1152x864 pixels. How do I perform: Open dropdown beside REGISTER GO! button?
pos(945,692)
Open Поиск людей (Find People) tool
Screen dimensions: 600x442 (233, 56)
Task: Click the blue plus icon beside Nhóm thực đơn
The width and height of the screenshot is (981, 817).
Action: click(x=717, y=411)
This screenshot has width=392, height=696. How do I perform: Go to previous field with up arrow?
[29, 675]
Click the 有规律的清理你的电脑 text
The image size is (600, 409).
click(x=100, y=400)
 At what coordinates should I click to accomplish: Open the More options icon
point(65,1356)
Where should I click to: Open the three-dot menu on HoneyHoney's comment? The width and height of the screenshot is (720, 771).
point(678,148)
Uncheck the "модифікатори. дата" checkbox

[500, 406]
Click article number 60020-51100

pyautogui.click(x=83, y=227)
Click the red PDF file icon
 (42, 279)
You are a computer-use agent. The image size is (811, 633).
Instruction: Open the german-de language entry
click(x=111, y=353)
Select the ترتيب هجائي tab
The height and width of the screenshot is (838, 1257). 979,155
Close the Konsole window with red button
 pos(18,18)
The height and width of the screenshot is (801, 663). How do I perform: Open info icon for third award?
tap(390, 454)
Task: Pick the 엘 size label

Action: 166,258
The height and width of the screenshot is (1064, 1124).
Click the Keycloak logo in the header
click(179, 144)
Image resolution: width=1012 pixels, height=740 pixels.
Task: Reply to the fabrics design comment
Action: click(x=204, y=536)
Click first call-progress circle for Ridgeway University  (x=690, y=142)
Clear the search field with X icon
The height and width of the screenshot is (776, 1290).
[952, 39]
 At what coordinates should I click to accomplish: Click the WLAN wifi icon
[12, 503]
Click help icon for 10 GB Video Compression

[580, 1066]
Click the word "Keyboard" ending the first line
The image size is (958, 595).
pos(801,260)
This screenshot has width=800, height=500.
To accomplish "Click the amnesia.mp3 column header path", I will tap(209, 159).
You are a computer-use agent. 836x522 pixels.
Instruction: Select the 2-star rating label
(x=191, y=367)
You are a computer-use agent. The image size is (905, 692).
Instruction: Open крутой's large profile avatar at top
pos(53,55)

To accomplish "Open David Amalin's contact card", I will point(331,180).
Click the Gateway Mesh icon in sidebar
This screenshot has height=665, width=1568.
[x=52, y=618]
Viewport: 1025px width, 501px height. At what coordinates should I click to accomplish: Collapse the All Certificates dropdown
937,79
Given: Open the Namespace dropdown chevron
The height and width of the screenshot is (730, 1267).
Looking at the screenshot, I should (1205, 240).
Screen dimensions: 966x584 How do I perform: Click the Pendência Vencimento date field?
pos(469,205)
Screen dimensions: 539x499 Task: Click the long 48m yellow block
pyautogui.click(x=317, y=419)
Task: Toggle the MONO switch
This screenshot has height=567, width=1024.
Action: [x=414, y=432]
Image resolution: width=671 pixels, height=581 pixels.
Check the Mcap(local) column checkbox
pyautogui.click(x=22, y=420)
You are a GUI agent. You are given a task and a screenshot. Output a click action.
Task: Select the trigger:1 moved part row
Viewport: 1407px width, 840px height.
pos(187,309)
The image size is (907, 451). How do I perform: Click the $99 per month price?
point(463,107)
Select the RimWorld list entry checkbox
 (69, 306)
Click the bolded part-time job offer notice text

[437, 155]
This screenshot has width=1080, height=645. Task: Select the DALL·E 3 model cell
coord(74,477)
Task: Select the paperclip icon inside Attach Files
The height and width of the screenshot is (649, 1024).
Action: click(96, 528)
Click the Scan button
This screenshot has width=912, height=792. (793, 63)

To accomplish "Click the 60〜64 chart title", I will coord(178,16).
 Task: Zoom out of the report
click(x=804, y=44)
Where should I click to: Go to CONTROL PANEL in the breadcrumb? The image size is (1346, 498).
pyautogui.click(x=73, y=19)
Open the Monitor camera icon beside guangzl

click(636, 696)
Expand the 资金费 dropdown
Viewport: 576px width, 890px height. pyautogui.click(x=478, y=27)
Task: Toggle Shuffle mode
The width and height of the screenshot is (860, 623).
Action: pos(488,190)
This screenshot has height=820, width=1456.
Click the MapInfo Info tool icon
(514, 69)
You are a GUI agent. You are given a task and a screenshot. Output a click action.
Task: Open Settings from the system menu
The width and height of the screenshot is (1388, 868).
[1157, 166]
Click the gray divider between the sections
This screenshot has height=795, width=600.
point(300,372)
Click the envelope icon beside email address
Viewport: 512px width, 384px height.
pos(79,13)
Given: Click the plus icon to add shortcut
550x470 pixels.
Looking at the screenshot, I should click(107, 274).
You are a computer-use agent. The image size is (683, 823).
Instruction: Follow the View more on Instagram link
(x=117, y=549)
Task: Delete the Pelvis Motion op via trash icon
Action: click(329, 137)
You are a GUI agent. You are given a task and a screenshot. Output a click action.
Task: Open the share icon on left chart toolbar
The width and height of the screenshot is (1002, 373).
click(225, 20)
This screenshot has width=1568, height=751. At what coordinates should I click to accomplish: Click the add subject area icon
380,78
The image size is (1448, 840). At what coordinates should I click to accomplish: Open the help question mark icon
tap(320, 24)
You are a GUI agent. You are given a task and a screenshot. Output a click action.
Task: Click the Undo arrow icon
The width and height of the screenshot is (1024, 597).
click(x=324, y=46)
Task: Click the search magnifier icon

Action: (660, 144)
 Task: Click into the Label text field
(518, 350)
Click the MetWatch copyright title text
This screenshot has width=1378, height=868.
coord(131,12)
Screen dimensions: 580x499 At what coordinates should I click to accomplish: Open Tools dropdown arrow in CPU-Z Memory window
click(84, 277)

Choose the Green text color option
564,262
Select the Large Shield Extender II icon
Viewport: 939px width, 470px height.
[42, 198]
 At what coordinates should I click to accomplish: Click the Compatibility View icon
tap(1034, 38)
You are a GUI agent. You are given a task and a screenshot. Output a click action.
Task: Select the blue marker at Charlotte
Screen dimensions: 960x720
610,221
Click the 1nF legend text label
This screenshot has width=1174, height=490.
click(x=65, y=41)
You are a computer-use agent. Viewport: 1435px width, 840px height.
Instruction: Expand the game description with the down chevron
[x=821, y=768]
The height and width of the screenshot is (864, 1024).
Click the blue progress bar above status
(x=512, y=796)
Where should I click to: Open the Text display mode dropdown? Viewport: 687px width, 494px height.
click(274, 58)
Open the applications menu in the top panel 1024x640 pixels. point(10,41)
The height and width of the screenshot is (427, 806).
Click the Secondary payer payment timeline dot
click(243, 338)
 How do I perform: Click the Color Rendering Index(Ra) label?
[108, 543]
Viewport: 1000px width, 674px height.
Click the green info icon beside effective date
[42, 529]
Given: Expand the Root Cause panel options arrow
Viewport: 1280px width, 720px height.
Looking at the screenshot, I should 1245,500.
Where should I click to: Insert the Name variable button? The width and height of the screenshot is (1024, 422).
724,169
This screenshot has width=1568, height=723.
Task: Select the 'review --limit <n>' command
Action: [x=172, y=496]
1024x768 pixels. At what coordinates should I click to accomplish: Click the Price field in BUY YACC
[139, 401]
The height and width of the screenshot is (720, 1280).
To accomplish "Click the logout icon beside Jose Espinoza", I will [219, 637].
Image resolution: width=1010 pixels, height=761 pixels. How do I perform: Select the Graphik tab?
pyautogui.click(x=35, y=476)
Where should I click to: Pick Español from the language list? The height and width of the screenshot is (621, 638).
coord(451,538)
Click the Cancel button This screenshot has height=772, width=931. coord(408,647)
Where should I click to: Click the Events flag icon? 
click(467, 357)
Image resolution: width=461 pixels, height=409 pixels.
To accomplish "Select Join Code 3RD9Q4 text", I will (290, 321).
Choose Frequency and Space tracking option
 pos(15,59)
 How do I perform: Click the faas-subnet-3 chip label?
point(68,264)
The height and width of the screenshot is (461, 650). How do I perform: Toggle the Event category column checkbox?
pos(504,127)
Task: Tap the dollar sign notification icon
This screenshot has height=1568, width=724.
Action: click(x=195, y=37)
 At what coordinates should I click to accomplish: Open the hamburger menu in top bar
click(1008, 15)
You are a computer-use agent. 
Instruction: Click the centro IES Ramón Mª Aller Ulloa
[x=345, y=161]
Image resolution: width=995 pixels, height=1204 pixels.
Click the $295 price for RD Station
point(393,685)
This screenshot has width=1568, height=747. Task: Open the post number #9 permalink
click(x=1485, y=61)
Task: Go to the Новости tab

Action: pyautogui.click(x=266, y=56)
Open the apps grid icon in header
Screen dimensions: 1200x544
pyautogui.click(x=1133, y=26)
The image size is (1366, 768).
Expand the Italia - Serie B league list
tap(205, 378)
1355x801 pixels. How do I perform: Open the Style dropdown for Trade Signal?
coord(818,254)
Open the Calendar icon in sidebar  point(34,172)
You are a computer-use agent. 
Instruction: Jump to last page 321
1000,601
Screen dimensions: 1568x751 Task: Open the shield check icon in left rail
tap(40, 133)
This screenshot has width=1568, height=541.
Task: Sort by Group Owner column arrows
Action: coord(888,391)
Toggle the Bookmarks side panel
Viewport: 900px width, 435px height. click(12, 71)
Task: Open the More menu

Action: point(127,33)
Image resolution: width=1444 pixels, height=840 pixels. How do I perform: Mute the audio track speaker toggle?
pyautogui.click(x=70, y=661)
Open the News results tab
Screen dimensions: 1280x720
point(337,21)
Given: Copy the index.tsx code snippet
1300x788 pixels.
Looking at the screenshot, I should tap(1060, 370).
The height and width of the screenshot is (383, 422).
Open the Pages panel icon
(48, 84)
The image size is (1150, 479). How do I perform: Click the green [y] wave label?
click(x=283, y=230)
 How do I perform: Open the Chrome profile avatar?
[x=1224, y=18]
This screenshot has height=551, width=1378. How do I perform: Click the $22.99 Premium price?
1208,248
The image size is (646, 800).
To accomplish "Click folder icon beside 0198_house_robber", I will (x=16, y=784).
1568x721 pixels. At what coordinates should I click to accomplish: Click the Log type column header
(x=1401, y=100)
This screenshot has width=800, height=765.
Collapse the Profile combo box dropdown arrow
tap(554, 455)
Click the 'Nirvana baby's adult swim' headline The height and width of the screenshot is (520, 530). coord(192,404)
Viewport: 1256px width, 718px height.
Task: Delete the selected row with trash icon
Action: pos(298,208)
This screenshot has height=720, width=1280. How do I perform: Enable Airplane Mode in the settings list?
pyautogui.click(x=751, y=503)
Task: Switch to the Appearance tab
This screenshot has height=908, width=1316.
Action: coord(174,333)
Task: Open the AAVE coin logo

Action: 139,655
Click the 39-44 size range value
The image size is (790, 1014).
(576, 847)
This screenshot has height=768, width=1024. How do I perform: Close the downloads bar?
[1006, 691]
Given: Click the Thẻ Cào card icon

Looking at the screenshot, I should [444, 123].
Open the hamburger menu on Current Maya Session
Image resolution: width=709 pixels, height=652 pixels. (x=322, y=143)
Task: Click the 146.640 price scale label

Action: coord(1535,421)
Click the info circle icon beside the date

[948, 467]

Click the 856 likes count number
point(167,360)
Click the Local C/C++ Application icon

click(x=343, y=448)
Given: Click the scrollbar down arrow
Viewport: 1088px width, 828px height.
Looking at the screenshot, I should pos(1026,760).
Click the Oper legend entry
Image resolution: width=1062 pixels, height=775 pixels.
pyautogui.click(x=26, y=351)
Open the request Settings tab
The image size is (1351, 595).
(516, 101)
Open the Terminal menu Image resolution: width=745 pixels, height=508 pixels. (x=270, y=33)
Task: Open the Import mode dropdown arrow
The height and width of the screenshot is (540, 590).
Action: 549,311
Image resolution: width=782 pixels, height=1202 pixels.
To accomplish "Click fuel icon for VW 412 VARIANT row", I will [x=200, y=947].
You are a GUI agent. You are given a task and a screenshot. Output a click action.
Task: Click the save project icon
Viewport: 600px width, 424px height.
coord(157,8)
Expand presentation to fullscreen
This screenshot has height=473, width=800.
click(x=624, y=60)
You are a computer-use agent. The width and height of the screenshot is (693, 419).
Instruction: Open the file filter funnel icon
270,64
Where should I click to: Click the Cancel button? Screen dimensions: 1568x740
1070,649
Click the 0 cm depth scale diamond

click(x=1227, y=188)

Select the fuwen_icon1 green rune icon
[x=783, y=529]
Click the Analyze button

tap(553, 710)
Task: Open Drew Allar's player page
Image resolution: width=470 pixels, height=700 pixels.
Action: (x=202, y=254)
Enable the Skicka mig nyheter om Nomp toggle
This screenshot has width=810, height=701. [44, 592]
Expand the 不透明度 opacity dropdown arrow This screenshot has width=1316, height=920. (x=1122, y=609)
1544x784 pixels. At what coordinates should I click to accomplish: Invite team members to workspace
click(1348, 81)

## Exercise brief:
Wherever the word "chart" turns up in the records, copy out the line it is on.

## Exercise output:
To accomplish "Click the 60〜64 chart title", I will coord(178,16).
Task: Open the share icon on left chart toolbar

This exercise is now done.